In general, the cells for concentration are assembled on supporting substrates, treated similarly to bare dies in electronic technology. So, the process is completely different to that for standard PV assembling, but can take advantages by the huge progresses, standardizations and experiences collected during the last decades by the electronic devices industry.
Depending on the cells nature (materials, sizes and manufacturing technologies) and on the operative working conditions, different mounting technologies are used. Generally, the surface mounting technologies (SMT) directly derived from power electronics are applied. Even in this particular subset of components there’s plenty of different solutions. A good assembling is fundamental for the performances of the systems; thermal properties, reliability and optical matching are strongly dependent on the assembling solutions. Generally, thermal substrates are used, in order to drain out the high heat flux generated by the concentrated beam on the small cells; as every PV devices, the cells for concentration decrease their performances, as previously described, with the temperature. A substrate able to efficiently drain the heat out from the cells and spreads it onto a large area for heat exchange with the external air or with other cooling means is required. For this purpose, ceramic materials like alumina (Al2O3) or aluminium nitride (AlN) are often use, as in hybrid electronics, when the thermal flux are very high, because of their properties of thermal conductivity; when the thermal budget is lower, cheaper material can be employed as, for example, insulated metal substrate (IMS), i. e. an electronic support fabricated laminating an insulator between a massive mechanical substrate of aluminium and a foil of copper used as electrically conductive layer. Depending on the material and thickness adopted for the insulator layer, the circuit will have consequent thermal properties as well as dielectric capabilities. These insulating materials have usually a thermal conductivity in the range of 0.8 – 3 W/mK. In table (1) a summary of thermal conductivity of useful materials employed in CPV receivers assembling is reported.

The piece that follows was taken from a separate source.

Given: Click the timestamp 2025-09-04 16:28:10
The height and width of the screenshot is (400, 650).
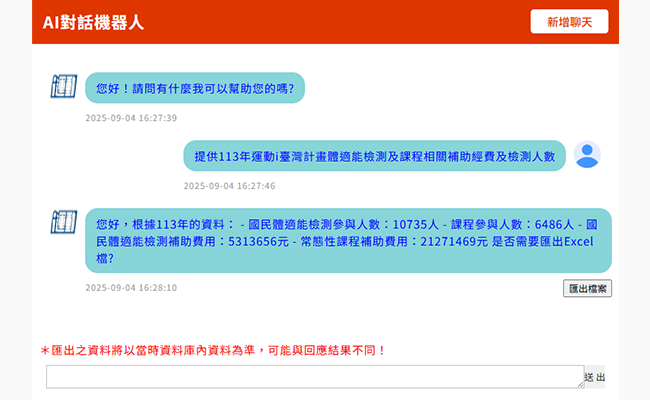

The cells are electrically connected at the circuitry on the substrate; the rear contacts are attached using electrically conductive adhesives or soldering, while the frontal contact is
connected with soldered ribbons or bonded wires; in fig. (12) two different solutions using soldered leads and wire bonding, with chip on board technology (CoB), are shown.
|
Material |
Thermal conductivity |
|
W/mK |
|
|
Aluminium |
204 |
|
Copper |
390 |
|
Tin |
67 |
|
Silicon |
150 |
|
Germanium |
60 |
|
Alumina |
25 |
|
Aluminium Nitride |
160 |
|
Silicones |
0.1 – 0.2 |
|
Electrically conductive adhesives |
4 – 5 |
|
Thermal conductive adhesives |
1 – 4 |
|
Table 1. Thermal conductivity of materials usually considered for the assembly of CPV receivers |
|
|
a)
Fig. 12. CPV solar cells assembled on substrates: a) soldered silicon solar cell (Courtesy of CPower Srl); b) solar cell of 1mm2 assembled with chip on board technology (Courtesy of CRP – Centro Ricerche Plast-ottica)
Because of the technology used is derived from the electronic industry, the reliability issue related to the assembling with these approaches have been evaluated for long time; the CPV receivers in working condition can suffer different stresses respect to many electronic applications; however, many standards are already defined to verify the level of quality of the assembling processes and some possible defects leading to probable reliability problems can be identified even prior to carry out accelerated aging tests. In fig.(13a) a X-ray picture of a solar cell soldered onto a substrate using a correct surface mounting technology is shown, while in fig. (13b) a cell with an excess of voids in the soldering of the rear cell’s surface is sketched. The voids can produce cracking and failures during thermal cycling, as known in electronic technology. (Yunus et al., 2003).
 |
 |
a)
Fig. 13. X-ray image of soldered solar cells – a) acceptable soldering with <5% of voids area; b) unacceptable soldering, with high fraction of voids under the cell
Bypass diodes are often mounted on the same substrate of the cells; for multijunctions solar cells these component assumes great importance due to the high sensitivity to reverse bias of these cells, protecting the devices against destructive reverse loads. Currently, each individual cell has its own bypass diode, which can be an integral diode or an external, more standard, Si-diode. Basically, the integral concept consists in separating small area of the multijunction cell via mesa etching, and using the p-n junctions of the cell as protective diode.
Secondary optics, wherever used, are components of the receiver. These components require a high level of precision for their assembling in the module; indeed, the higher is the concentration level to menage, the higher is the precision of positioning, in order to avoid magnified losses; these secondary optics usually have to work under beams already highly concentrated. In high concentration photovoltaic modules, positioning errors higher than 100 microns can produce not negligible power losses (Diaz et al. 2005); however, this level of precision is usually achieved by high speed pick & place equipments for SMT in electronics, which are employed for the receivers assembly (Jaus et al., 2009).